A simple recipe for Authentic Jambalaya Recipe is the perfect comfort food that is bursting with flavor.

Onion, celery, and bell peppers (capsicums) sautéed in andouille drippings with garlic, herbs, and Cajun spices make up the fragrant trinity of Cajun/Creole cuisine! This delicious home-cooked dish is made even better by adding chicken and shrimp to the pot of tomato rice!

Authentic Jambalaya Recipe

Authentic Jambalaya Recipe
Authentic Jambalaya Recipe (Pinterest)

What are the things that are included in a jambalaya?

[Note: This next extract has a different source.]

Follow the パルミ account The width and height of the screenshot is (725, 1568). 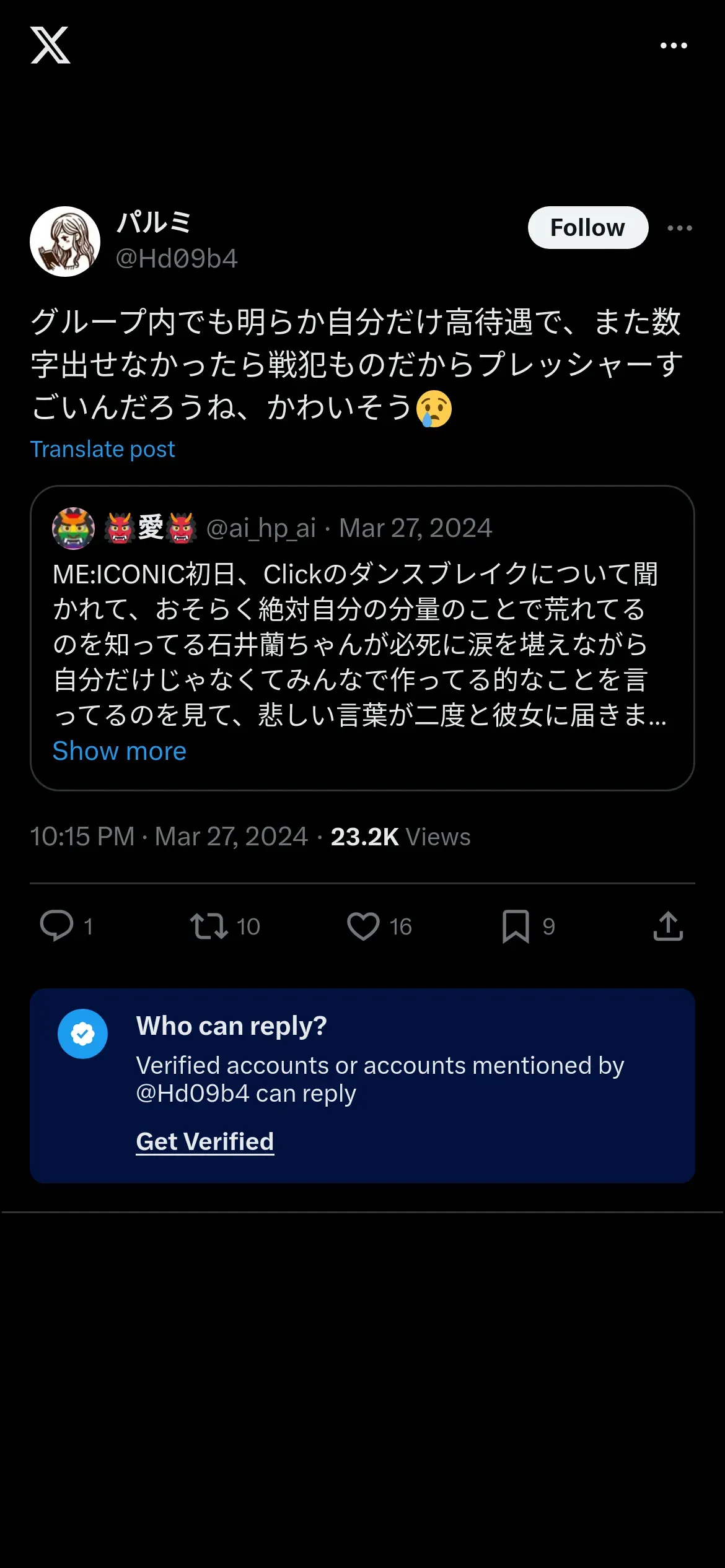(587, 228)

Depending on the cook and the recipes handed down from earlier generations, Louisiana’s favorite one-pot dish varies from kitchen to kitchen. Traditionally, any of the following meats are used in jambalaya:

  • Chicken or pork
  • Sausage — andouille, chorizo, or smoked sausage.
  • Seafood — crawfish or shrimp are the favorite choices.

Along with rice, chilis, herbs, and broth, the dish also includes onion, bell pepper, and celery trinity like soffritto. Until the rice is cooked, everything typically cooks in the same pot.

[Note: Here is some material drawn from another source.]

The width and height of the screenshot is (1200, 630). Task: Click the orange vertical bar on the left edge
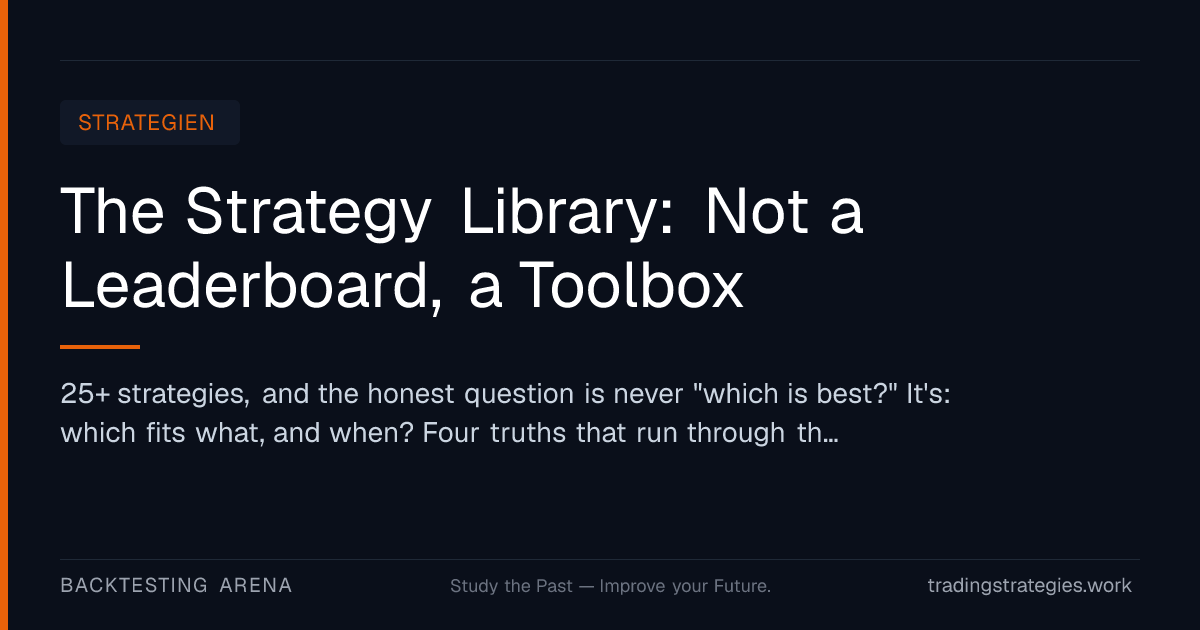point(4,315)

Jambalaya comes in two varieties: Creole and Cajun. The tomato-based Creole variant of this recipe.

What would work well in place of Andouille sausage?

  • Mexican chorizo sausage (comes close to andouille in flavor, but not in texture)
  • Kielbasa
  • Any Polish smoked sausage

What is the difference between Cajun and Creole Jambalaya?

Cajun cooks do not use tomatoes in their “red jambalaya,” although Creole cooks do. The order in which the ingredients are prepared is another variation.

I experimented with both while developing the recipe, combining a bit of each, and in the end, I decided to sauté the sausage first to release drippings into the pot for the “soffritto.” This, in our opinion, produced the best flavor!

Paella vs Jambalaya

Although Jambalaya and Paella have nearly identical lists of primary ingredients, the spices and seasonings differ. The primary spice used in paella is saffron, therefore paella has less heat than jambalaya.

Gumbo vs Jambalaya

Gumbo is a stew or soup that is typically thickened with a roux, whereas Jambalaya is a dish cooked with rice.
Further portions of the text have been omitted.